The spontaneous return of sensibility in breasts reconstructed with autologous tissue, in which no two nerves were directly attached, has been studied. Thirty-three patients were included and the average time from the date of the breast reconstruction to the date of the sensory testing was 25 months. Parameters evaluated included objective touch-pressure, pain, temperature, and vibratory measurements. Findings related to touch-pressure demonstrated that 66% of patients regained at least a level of protective sensation and 31% of these patients were able to detect light touch. Thirty-four percent of patients did not regain sensation on the surface of the flap and only responded to deep pressure. The other findings included the ability to detect pain in 88%, cold in 82%, heat in 64%, and vibratory sensation in 100% of patients. Flaps greater than 3 years old demonstrated an improved sensibility score (p=0.0014). The susceptibility of flaps to thermal injury is partially explained by these findings. Flaps with poor sensation that are exposed to an external heat source such as a heating pad or sunlight, may not transmit the appropriate temperature and pain signals to the brain, and can result in a burn to the reconstructed breast.

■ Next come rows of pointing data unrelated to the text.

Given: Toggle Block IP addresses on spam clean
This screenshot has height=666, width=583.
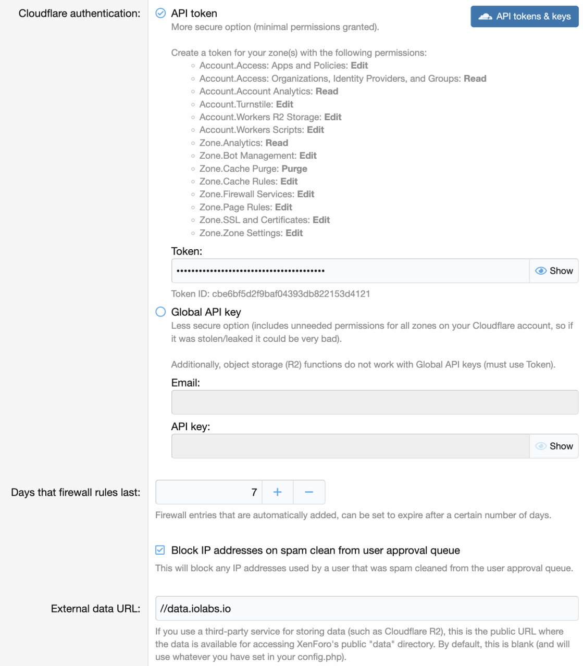Looking at the screenshot, I should pyautogui.click(x=160, y=550).
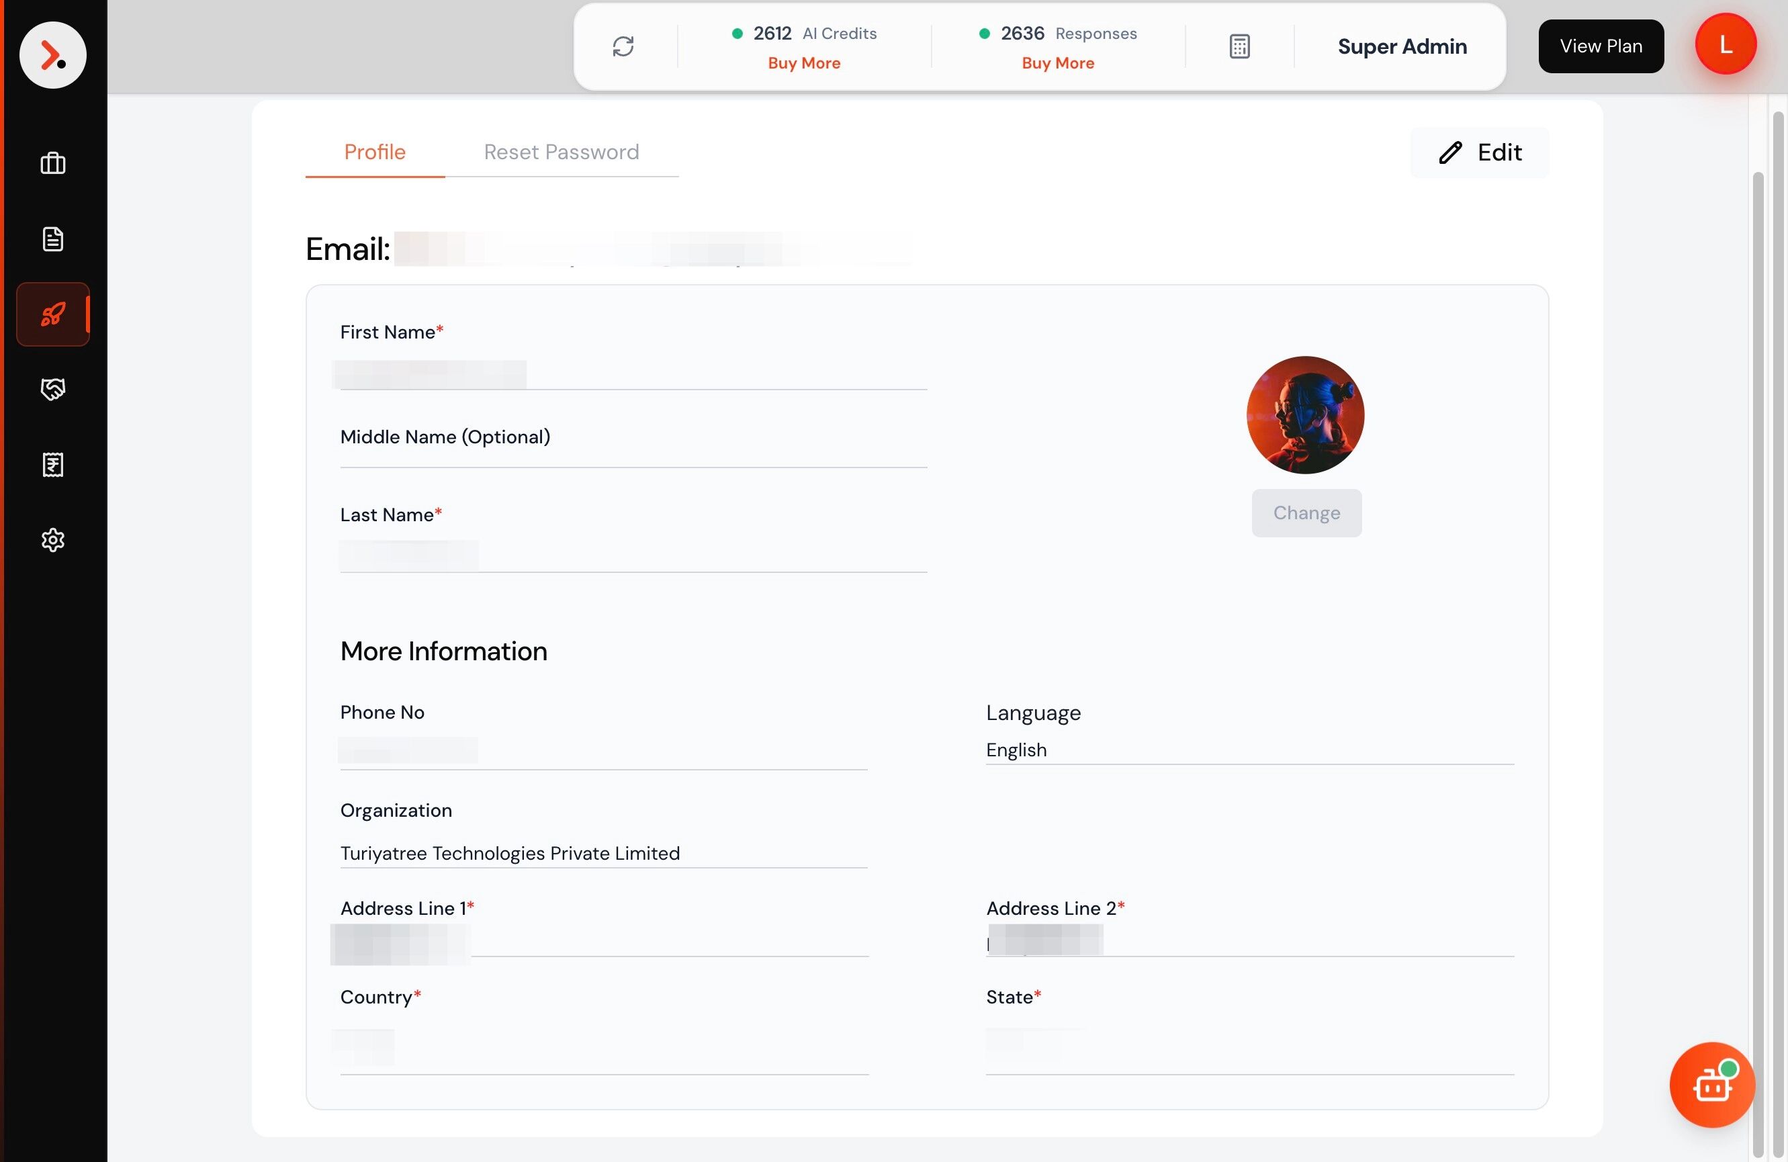Select the Profile tab
The height and width of the screenshot is (1162, 1788).
click(x=374, y=152)
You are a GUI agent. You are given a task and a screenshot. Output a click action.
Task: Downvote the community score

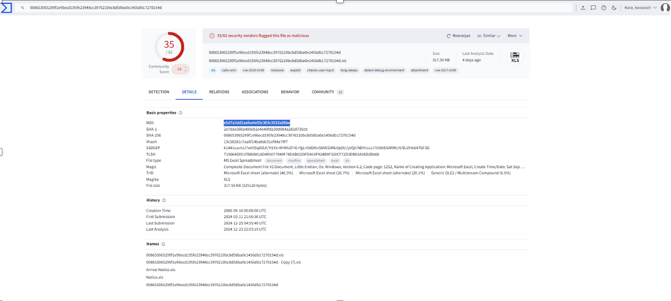pyautogui.click(x=185, y=71)
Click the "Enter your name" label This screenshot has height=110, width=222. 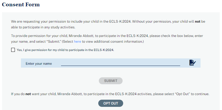point(39,64)

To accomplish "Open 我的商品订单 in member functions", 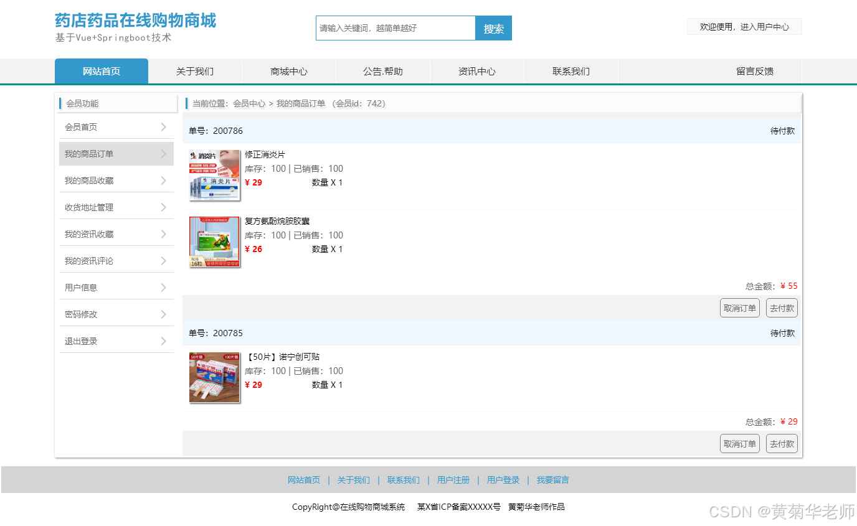I will 116,153.
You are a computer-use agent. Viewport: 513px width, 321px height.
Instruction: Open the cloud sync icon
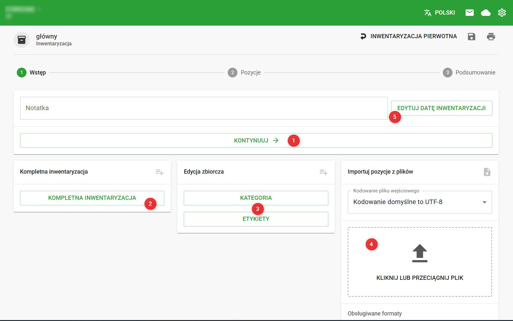(x=486, y=13)
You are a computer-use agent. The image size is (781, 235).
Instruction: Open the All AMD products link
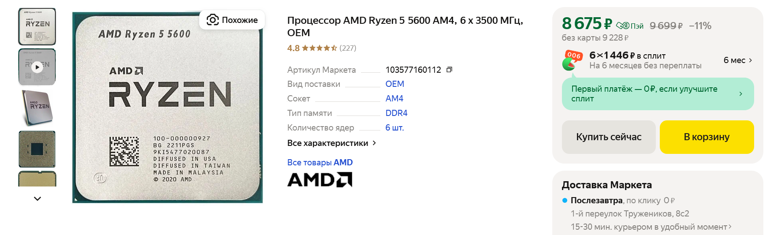[320, 162]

The return of sensibility following breast reconstruction with TRAM flaps in which two nerves were directly coapted has also been studied. Nerve coaptation was between the 11th intercostal nerve within the flap and the 4th intercostal nerve that is the primary nerve supplying sensation to the normal breast. Fifteen patients following immediate reconstruction with TRAM flaps were compared to 16 control patients in whom no nerve coaptation was performed. Follow-up for all groups ranged from 4 to 41 months. Parameters evaluated included touch, pain, and temperature. Findings included a gradual return of sensation beginning at about 6 months for the nerve coaptation group whereas the control group did not demonstrate a return of sensation for about 1 year.
It can be concluded from these studies that at least a partial return of sensation can be expected in greater than 50% of women after 1 year following breast reconstruction using ones own tissue. The sensibility within a flap increases with time. Nerve coaptation appears to result in a more rapid return of sensation and may result in improved sensation.